Using the article on jum cultivation below, explain in one to three sentences why the practice has always been debated for its sustainability.

__Article__.
* Begin *

Last updated Aug 27th, 2020 icon 1892

Shifting cultivation or locally which is known as ‘Jum Cultivation’ is an agricultural slash and burn method practiced by the indigenous peoples living in the Chittagong Hill Tracts.

Jumia farmers (Jumia means the farmer who practices jum cultivation) have been practicing this method in the Chittagong Hill Tracts since ancient times.

Even though in some of the past studies, shifting cultivation was found to be an eco- friendly and sustainable method, many researchers (Gafur, Borggaard, Jensen & Petersen,2000: A Rahman and F Rahman 2011: Osman, Jashimuddin, Haque and Miah,2013) have argued that this method is causing deforestation and also harming the soil.

For that reason, shifting or jum cultivation has always been a subject of debate for its sustainability.

In the Chittagong Hill Tracts, jum cultivation has always been the main source of economy for the indigenous peoples living there.

* End *

__Dataset extract__.
* Begin *

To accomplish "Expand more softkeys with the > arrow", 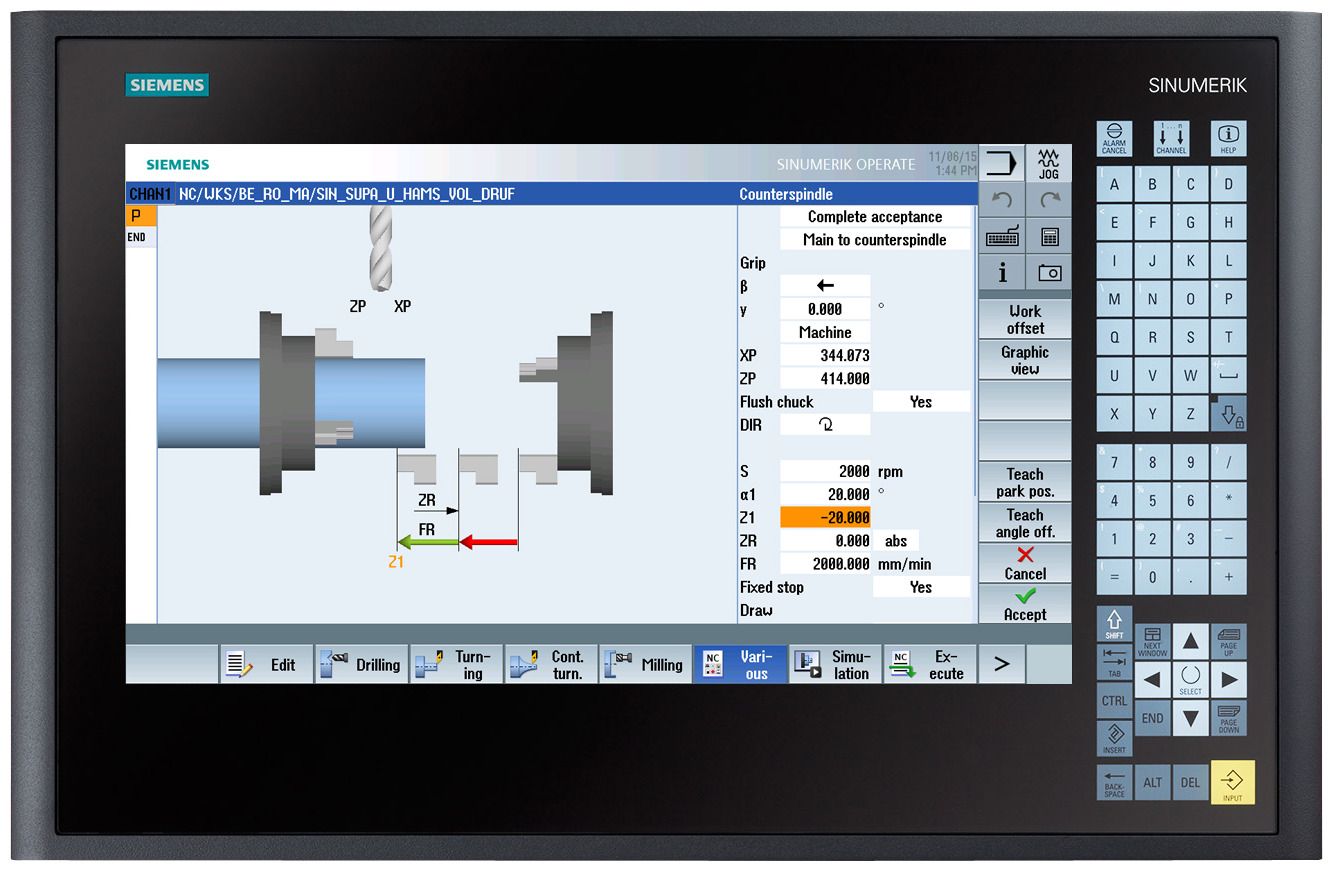I will click(1002, 664).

* End *

__Worked answer__. The findings on it conflict. Some past studies found shifting cultivation to be an eco-friendly and sustainable method. Many researchers, however, have argued that it causes deforestation and harms the soil.